:: EXERCISE AIM ::
If a line in the entries contains the string "agent", include that line in your answer.

□ □ □ □

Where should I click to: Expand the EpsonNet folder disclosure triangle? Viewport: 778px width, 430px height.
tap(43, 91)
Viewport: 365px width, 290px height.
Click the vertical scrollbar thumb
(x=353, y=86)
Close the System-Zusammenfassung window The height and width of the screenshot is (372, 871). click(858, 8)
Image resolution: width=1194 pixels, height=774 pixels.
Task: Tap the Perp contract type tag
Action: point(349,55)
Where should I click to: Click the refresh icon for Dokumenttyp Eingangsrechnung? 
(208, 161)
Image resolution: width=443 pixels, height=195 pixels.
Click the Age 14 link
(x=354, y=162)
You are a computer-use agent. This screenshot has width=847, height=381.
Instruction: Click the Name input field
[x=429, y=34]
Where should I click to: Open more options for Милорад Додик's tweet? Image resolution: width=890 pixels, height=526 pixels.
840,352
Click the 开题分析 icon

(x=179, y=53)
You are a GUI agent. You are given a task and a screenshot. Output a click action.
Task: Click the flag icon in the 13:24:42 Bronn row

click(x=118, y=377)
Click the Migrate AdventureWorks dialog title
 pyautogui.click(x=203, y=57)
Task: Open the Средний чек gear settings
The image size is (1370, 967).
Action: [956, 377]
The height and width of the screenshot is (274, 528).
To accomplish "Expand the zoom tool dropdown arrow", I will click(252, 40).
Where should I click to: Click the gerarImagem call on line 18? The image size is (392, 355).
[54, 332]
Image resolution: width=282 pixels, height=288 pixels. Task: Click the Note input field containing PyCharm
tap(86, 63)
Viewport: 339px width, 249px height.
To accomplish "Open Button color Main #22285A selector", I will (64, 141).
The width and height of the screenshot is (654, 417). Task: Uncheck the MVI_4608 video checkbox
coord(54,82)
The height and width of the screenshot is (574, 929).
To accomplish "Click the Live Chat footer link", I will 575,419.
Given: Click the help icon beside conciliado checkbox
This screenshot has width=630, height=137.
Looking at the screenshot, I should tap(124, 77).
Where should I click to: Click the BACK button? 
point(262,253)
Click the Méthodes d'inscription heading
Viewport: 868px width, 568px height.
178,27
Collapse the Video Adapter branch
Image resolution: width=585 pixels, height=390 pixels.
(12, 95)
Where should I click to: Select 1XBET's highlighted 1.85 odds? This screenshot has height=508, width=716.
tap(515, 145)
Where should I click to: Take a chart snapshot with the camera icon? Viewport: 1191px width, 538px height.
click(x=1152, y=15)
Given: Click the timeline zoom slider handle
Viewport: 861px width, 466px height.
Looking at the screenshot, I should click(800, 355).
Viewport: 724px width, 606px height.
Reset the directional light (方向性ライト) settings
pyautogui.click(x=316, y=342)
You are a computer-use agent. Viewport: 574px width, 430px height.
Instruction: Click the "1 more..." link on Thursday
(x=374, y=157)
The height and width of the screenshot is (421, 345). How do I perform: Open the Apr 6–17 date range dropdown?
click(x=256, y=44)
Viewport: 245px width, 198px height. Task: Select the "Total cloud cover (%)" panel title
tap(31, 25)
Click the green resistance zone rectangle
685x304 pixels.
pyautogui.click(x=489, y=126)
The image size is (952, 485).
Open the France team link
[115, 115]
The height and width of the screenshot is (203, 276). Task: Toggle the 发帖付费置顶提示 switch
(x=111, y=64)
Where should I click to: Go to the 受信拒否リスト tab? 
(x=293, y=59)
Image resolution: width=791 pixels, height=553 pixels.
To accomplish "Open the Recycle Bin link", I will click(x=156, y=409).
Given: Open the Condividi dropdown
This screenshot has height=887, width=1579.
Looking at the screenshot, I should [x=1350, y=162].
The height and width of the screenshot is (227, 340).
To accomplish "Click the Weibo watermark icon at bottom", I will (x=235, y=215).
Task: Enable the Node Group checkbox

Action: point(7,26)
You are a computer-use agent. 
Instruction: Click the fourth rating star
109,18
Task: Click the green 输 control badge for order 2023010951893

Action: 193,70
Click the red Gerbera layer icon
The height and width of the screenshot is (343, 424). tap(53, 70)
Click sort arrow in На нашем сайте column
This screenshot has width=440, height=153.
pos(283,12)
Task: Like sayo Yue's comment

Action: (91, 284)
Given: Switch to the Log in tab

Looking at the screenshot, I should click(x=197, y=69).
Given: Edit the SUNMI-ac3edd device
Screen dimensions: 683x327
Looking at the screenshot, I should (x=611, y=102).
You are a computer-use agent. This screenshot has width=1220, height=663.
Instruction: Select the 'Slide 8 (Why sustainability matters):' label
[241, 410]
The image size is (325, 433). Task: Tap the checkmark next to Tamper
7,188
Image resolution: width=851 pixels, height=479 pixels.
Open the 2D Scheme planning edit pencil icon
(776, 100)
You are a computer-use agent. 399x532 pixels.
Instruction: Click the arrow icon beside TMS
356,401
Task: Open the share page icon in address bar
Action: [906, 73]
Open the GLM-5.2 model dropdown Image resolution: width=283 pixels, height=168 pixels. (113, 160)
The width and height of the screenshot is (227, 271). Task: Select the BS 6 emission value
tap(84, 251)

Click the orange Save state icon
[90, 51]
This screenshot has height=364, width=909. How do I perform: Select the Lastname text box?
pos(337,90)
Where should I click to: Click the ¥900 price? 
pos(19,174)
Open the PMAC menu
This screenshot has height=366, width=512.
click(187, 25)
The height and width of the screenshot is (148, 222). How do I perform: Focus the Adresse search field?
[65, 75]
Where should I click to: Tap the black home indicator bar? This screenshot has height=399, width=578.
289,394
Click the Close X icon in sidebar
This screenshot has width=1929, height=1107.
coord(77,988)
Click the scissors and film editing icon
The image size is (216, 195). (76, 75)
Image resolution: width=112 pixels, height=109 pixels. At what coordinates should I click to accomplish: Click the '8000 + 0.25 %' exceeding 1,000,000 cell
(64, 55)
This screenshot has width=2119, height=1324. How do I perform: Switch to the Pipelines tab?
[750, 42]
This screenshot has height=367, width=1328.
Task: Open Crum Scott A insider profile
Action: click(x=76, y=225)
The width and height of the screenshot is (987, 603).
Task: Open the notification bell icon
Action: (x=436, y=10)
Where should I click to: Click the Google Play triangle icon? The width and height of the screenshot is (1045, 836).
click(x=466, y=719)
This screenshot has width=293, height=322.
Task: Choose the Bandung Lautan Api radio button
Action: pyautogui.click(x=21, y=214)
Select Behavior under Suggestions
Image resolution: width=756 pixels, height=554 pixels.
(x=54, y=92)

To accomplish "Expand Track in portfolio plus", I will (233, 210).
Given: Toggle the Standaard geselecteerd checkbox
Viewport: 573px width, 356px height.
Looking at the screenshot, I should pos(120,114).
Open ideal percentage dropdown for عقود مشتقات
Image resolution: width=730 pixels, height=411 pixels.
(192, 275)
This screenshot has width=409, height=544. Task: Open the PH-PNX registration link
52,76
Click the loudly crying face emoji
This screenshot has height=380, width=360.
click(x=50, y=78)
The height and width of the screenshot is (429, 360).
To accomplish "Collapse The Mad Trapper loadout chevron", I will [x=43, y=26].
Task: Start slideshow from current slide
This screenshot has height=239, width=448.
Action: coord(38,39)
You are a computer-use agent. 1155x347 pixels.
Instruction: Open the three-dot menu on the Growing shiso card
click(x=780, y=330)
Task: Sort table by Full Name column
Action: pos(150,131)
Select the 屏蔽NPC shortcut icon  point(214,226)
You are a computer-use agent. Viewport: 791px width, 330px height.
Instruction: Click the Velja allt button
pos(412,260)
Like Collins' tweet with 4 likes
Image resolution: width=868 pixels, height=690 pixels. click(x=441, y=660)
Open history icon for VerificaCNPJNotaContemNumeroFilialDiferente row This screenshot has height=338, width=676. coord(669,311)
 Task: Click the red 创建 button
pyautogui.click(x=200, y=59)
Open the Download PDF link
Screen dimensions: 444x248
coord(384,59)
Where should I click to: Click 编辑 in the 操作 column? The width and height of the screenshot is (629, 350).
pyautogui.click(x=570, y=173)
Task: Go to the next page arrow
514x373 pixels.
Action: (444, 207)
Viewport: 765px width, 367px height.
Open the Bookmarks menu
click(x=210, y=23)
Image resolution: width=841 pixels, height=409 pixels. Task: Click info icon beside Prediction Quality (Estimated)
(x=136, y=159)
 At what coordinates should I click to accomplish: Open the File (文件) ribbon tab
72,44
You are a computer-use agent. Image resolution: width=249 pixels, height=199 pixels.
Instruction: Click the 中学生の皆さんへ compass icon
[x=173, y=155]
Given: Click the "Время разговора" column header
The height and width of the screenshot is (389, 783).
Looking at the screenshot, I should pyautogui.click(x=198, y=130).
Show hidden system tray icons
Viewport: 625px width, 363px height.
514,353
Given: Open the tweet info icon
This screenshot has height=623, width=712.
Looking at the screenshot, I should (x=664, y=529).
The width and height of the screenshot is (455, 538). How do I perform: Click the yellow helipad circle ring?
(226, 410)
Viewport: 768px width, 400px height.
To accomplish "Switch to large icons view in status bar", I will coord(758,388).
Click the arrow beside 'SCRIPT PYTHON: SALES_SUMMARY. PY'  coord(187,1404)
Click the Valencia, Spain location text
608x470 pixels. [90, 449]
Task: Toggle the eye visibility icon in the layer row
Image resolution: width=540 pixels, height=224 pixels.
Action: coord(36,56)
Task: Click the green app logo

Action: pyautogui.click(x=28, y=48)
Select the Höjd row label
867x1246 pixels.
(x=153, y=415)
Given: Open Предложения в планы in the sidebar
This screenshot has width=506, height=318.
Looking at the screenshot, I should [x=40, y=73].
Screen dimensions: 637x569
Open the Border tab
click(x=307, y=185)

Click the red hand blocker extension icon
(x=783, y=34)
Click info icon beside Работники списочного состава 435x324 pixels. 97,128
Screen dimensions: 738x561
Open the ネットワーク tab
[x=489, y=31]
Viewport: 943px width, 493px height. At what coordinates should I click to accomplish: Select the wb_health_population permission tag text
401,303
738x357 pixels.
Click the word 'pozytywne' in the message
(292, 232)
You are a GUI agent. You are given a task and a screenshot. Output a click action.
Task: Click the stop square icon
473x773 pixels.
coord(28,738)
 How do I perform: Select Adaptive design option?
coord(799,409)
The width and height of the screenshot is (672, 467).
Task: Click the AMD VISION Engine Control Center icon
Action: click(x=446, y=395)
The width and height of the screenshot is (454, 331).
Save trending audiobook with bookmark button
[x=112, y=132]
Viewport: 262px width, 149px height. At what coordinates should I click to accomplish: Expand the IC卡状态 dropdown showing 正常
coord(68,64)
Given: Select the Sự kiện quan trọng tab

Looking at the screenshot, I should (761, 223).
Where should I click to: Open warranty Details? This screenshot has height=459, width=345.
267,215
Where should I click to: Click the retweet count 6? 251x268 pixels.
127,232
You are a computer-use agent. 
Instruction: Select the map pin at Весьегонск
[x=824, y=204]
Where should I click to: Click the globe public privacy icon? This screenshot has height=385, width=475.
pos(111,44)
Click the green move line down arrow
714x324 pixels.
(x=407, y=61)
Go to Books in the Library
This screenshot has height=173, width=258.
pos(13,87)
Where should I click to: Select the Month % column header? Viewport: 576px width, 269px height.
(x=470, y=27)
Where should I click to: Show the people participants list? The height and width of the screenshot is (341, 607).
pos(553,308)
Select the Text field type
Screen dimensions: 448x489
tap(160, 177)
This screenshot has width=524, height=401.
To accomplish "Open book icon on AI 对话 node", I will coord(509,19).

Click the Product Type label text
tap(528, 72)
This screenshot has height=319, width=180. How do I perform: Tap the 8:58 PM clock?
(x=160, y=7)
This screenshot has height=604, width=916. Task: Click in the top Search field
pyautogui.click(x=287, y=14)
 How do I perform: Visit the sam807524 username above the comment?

□ □ □ □

:: EXERCISE RESPONSE ::
You are a computer-use agent. This screenshot has width=847, height=381.
You are a GUI agent. You are given a task and a screenshot. Output a click action.
You are a computer-use agent. Viewport: 574px width, 430px height.
You are a computer-use agent. 
You are a computer-use agent. This screenshot has width=1220, height=663.
You are a computer-use agent. 399x532 pixels.
You are a computer-use agent. 1155x347 pixels.
You are a computer-use agent. Viewport: 791px width, 330px height.
You are a computer-use agent. Image resolution: width=249 pixels, height=199 pixels.
You are a GUI agent. You are given a task and a screenshot. Output a click action.
You are a computer-use agent. 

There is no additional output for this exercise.